Auguste Comte e a Lei dos Três Estados


Nesse ambiente cientificista, desenvolve-se no século XIX o pensamento positivista, cujo principal representante foi Auguste Comte (1798-1857). Ao examinar o desenvolvimento da inteligência humana desde os primórdios, Comte diz ter descoberto uma grande lei fundamental, segundo a qual o espirito humano teria passado por três estados históricos diferentes: o teológico, o metafisico e finalmente o positivo.

Auguste Comte (1798-1857)
No estado teológico, as explicações são dadas a partir de uma causalidade sobrenatural: os fenômenos resultam da ação dos deuses, no metafisico os agentes sobrenaturais são substituídos por forças abstratas, por noções absolutas pelas quais se procura explicar a origem e o destino do universo; finalmente, no estado positivo, decorrente do aparecimento das ciências, as ilusões são superadas pelo conhecimento das relações invariáveis dos fatos, por meio de observações e do raciocínio que visam alcançar as leis efetivas.

Para Comte, o estado positivo corresponde à maturidade do espirito humano. O termo positivo designa o real em oposição ao quimérico, a certeza em oposição à indecisão, o preciso em oposição ao vago. É o que se opõe a formas teológicas ou metafisicas de explicação do mundo.

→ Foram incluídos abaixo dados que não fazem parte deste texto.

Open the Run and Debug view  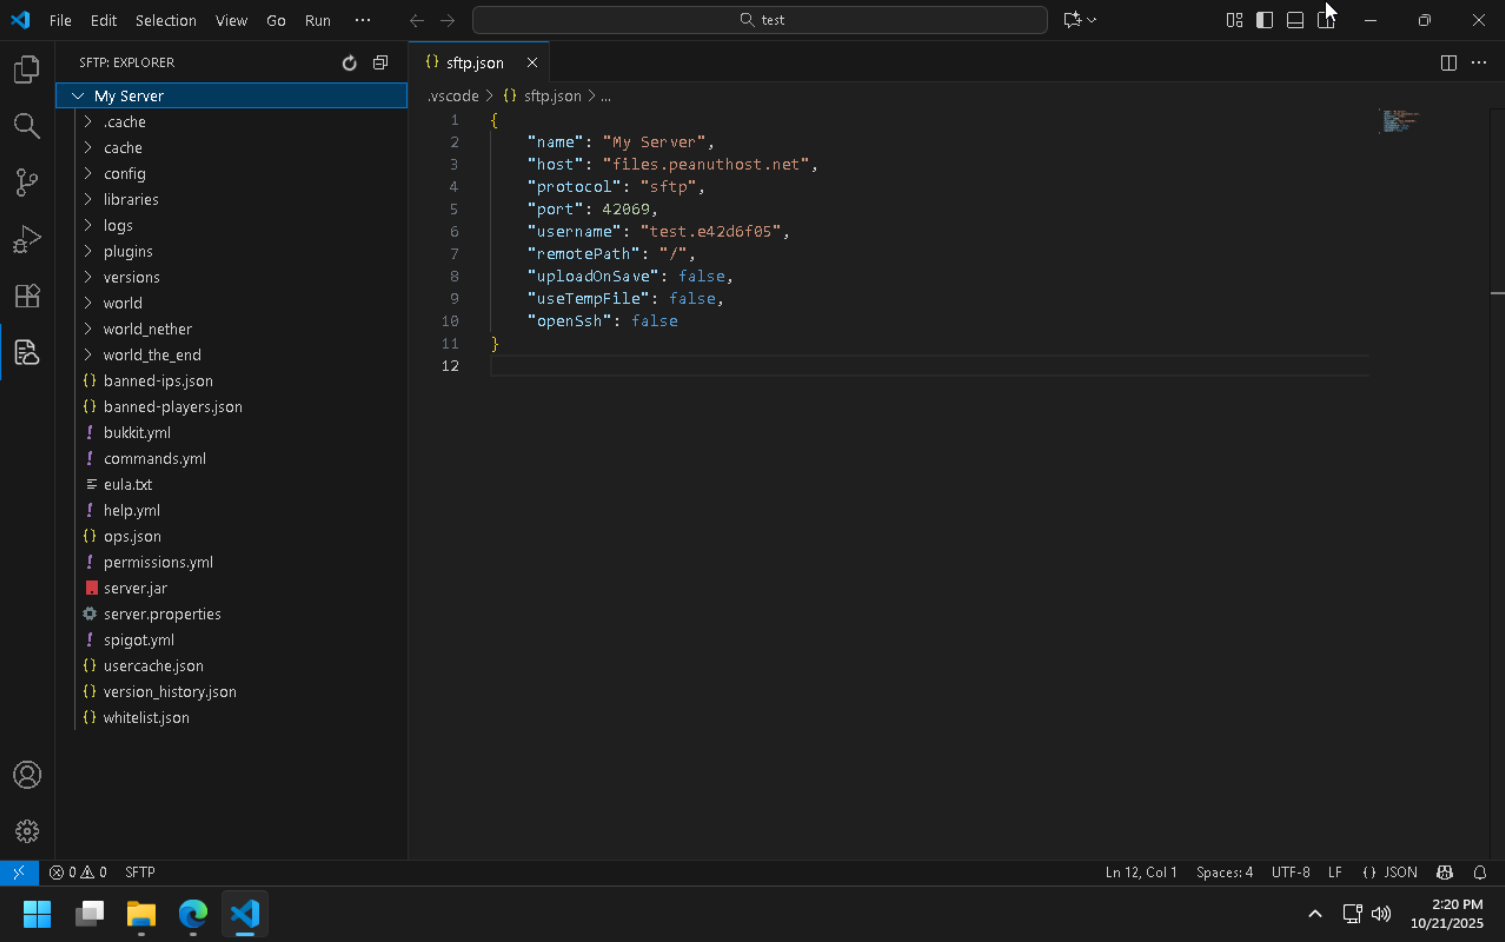click(x=27, y=238)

Enfim no estado positivo, o espírito humano, reconhecendo a impossibilidade de obter noções absolutas, renuncia a procurar a origem e o destino do universo, a conhecer as causas intimas dos fenômenos, para preocupar-se unicamente em descobrir, graças ao uso bem combinado do raciocínio e da observação, suas leis efetivas, a saber, suas relações invariáveis de sucessão e de similitude. A explicação dos fatos, reduzida então a seus termos reais, se resume de agora em diante na ligação estabelecida entre diversos fenômenos particulares e alguns fatos gerais, cujo numero o progresso da ciência tende cada vez mais a diminuir.

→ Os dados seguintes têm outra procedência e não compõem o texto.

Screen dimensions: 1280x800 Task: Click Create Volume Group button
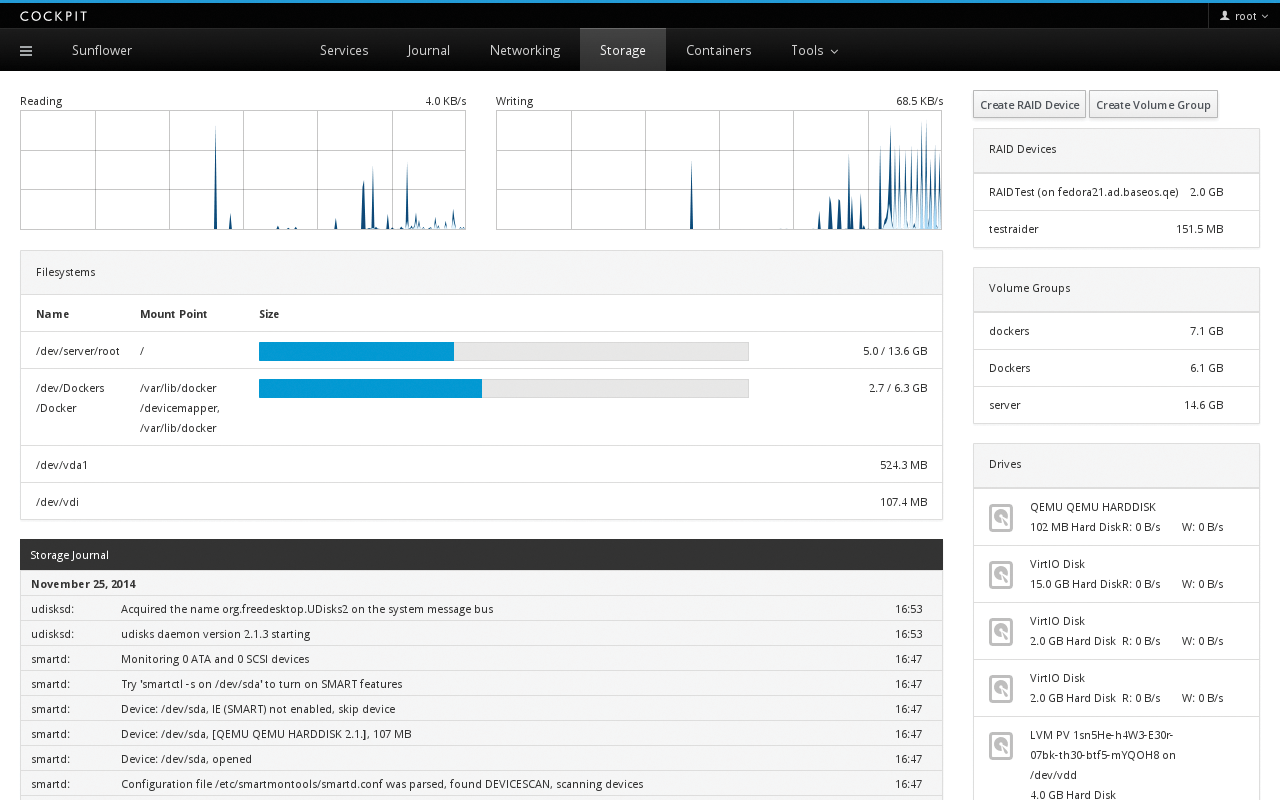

O positivismo retoma a orientação daqueles que aproveitam a crítica feita por Kant à metafisica, no século XVII. E leva às ultimas consequências o papel reservado à razão de descobrir as relações constantes e necessárias entre os  fenômenos, ou seja, as leis invariáveis que os regem. Ao se estender as explicações sobre os fenômenos humanos, essa concepção expulsa delas a noção de liberdade. Isso porque as leis invariáveis da física se sustentam pelo postulado do determinismo segundo o qual o reino da ciência é o reino da necessidade. Entendemos por necessidade física a “determinação de um encadeamento causal, relação em que uma mesma causa determina sempre um mesmo efeito”. Nesse sentido, necessário opõe-se a contingente, ou seja, algo que pode ocorrer ou deixar de ocorrer, por ser livre e imprevisível. O determinismo cientificista desconsidera as formas de compreensão da realidade que não sejam positivistas. Portanto, expulsos os mitos, a religião, as crenças em geral e a metafisica, que papel reservado à filosofia? Segundo Comte, cabe a ela a mera sistematização das ciências, a generalização dos mais importantes resultados da física, da química, da história natural. Por isso Garcia Morente, comenta que “o positivismo é o suicídio da filosofia”.